Но не тут-то было! Посол начал мычать и мямлить что-то совершенно невразумительное, и продолжалось это до тех пор, пока Ник не подошел к ней и не дотронулся до ее локтя. Она ощутила исходившую от его пальцев удивившую ее и напугавшую теплоту.
— Мисс Хэннесси, вы могли бы изложить мне суть дела, скажем, в моем кабинете?
Ее плечи обреченно поникли, и она взглянула поверх верхушек колыхавшихся на ветру пальм в голубевшее в окне небо. Они даже не обещают ей принять ее снова, и это означает лишь одно, а именно то, что они хотят от нее отделаться. Ник Этуэлл выступает в роли искупительной жертвы, призванной спровадить ее куда подальше и отбить у нее охоту искать у британцев помощи в дальнейшем.

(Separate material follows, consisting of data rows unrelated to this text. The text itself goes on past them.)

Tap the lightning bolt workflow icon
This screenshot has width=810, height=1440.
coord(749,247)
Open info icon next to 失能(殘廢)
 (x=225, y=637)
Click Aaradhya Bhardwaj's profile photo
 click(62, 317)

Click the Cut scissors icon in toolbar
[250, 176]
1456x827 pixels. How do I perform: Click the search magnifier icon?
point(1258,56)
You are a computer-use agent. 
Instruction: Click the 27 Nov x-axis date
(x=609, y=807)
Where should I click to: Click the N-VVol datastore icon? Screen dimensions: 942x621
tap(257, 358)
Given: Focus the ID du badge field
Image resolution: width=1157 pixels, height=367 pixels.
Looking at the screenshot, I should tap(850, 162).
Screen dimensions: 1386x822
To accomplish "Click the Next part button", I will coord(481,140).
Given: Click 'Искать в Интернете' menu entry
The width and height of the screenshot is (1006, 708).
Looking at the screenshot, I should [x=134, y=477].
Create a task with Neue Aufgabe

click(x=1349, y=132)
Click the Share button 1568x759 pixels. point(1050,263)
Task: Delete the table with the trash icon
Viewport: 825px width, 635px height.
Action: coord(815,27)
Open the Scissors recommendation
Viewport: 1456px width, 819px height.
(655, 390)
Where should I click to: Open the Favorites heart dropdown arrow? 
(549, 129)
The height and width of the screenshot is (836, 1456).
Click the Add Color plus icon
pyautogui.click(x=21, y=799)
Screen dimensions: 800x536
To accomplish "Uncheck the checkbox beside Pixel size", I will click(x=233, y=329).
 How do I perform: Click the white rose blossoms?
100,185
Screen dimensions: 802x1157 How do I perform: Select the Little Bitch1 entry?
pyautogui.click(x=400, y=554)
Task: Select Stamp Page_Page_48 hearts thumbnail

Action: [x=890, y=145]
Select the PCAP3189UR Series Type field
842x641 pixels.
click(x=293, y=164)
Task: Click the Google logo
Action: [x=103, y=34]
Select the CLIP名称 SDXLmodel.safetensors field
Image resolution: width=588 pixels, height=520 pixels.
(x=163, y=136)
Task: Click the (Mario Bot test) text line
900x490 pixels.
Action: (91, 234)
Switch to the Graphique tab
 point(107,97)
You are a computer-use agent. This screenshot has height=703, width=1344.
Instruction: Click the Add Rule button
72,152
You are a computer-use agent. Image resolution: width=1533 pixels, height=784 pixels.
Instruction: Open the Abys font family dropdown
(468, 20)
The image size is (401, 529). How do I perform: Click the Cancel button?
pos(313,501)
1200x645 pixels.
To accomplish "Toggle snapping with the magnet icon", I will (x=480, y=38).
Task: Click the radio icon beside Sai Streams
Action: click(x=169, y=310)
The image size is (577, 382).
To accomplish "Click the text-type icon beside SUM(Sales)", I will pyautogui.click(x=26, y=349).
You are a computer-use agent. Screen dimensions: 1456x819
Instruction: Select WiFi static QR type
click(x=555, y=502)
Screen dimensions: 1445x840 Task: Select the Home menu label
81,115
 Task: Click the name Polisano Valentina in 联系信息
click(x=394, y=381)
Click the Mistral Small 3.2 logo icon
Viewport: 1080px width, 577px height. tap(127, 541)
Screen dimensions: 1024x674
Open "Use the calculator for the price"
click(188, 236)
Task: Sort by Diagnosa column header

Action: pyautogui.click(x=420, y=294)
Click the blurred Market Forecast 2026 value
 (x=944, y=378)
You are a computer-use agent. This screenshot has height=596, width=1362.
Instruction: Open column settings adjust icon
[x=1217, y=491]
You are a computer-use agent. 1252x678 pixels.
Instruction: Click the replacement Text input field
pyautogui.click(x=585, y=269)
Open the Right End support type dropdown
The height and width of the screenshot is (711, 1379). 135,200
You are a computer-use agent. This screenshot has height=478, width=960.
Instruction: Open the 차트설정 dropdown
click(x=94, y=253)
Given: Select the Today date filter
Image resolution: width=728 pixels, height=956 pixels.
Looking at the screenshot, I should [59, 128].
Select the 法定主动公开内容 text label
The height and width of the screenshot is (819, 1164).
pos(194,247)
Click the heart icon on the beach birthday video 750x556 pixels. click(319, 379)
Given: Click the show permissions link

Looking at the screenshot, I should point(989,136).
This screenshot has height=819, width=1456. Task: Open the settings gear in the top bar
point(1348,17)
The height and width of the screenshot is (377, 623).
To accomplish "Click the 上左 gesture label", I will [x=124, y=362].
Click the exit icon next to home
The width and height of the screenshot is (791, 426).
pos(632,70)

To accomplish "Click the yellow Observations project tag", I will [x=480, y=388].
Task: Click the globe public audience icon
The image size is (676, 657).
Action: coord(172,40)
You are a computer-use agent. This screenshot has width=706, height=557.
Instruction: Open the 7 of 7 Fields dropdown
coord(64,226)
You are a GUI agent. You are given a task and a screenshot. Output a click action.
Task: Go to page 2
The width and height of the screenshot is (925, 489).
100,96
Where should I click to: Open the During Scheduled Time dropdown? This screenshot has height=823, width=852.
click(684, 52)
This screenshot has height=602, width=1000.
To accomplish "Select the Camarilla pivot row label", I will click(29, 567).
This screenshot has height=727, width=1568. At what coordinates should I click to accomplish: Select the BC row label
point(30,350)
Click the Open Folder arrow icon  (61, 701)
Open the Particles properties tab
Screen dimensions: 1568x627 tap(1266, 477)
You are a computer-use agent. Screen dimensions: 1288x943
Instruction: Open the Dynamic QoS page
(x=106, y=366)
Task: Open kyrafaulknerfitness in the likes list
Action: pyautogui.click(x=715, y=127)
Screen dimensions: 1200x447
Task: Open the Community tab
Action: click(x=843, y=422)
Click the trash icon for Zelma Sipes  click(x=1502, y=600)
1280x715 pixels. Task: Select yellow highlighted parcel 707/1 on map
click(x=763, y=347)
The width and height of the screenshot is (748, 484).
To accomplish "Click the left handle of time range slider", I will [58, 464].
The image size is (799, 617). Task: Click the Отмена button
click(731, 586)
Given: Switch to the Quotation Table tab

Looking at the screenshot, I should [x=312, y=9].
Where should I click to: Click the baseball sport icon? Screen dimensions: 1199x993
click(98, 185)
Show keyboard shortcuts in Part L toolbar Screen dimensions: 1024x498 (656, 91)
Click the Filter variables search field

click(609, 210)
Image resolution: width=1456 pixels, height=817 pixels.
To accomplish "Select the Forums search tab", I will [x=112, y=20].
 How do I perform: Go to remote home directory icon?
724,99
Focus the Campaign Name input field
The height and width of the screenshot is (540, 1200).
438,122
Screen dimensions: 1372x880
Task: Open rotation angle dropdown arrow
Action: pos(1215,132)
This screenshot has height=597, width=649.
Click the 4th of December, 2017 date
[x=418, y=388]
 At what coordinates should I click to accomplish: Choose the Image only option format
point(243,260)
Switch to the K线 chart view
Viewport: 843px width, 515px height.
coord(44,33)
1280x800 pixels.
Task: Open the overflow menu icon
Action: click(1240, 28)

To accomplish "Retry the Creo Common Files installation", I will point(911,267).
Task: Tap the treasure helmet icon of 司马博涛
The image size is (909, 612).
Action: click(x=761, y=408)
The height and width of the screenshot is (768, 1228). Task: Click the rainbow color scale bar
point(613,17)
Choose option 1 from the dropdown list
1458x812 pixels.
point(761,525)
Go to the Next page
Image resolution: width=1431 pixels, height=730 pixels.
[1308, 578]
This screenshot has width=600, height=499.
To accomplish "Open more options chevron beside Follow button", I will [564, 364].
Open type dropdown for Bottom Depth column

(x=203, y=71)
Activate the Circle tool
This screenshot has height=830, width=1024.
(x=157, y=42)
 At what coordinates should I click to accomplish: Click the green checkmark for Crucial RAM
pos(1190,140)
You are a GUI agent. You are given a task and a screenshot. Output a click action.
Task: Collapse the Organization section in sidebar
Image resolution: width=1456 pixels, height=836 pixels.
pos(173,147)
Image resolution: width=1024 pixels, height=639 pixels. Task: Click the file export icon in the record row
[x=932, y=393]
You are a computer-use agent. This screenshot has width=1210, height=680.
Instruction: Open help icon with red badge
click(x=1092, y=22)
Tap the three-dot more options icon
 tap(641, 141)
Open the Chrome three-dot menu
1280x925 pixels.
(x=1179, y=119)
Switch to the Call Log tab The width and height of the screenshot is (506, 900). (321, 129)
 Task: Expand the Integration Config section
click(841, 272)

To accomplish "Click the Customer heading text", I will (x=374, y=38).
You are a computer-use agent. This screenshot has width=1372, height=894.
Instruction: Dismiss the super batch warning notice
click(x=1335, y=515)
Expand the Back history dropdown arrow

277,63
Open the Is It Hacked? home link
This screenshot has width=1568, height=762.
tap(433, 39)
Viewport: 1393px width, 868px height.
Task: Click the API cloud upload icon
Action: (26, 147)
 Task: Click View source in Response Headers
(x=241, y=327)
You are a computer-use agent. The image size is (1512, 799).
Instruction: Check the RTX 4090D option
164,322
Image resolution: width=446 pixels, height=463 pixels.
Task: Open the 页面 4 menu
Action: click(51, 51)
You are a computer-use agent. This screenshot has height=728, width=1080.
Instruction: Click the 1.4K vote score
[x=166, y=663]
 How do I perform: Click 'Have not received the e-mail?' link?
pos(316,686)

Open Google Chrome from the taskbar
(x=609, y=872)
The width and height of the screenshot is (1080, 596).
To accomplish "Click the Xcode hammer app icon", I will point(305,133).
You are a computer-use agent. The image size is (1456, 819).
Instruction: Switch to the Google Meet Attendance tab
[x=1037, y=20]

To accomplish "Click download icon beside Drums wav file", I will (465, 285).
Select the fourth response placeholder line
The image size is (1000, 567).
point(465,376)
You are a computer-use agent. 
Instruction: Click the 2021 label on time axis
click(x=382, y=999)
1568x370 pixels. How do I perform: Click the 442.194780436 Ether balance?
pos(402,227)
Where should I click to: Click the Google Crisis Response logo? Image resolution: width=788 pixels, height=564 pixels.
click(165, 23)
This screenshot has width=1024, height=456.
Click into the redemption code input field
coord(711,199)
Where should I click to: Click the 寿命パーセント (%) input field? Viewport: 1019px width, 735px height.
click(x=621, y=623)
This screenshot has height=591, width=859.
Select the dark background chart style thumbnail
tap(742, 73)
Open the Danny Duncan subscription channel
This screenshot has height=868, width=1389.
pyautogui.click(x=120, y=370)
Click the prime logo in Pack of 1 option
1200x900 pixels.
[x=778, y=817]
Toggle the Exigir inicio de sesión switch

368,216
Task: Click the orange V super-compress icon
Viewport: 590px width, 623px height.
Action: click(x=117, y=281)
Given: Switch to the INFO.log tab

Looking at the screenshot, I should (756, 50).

— А может быть, мы поговорим в баре вашего отеля? Мне будет приятно угостить вас.
Уиткрафту так не терпелось спровадить ее, что в знак одобрения он остервенело закивал головой, и можно было подумать, что она представляет собой нечто иное, как бомбу с часовым механизмом.
— Да, Ник, пожалуйста, своди мисс Хэннесси в бар, — и обращаясь к Конни, посол добавил: — Ник знает все бары в городе.
С первой попытки Конни потерпела неудачу, и ей не оставалось ничего другого, как только кивнуть головой в знак согласия.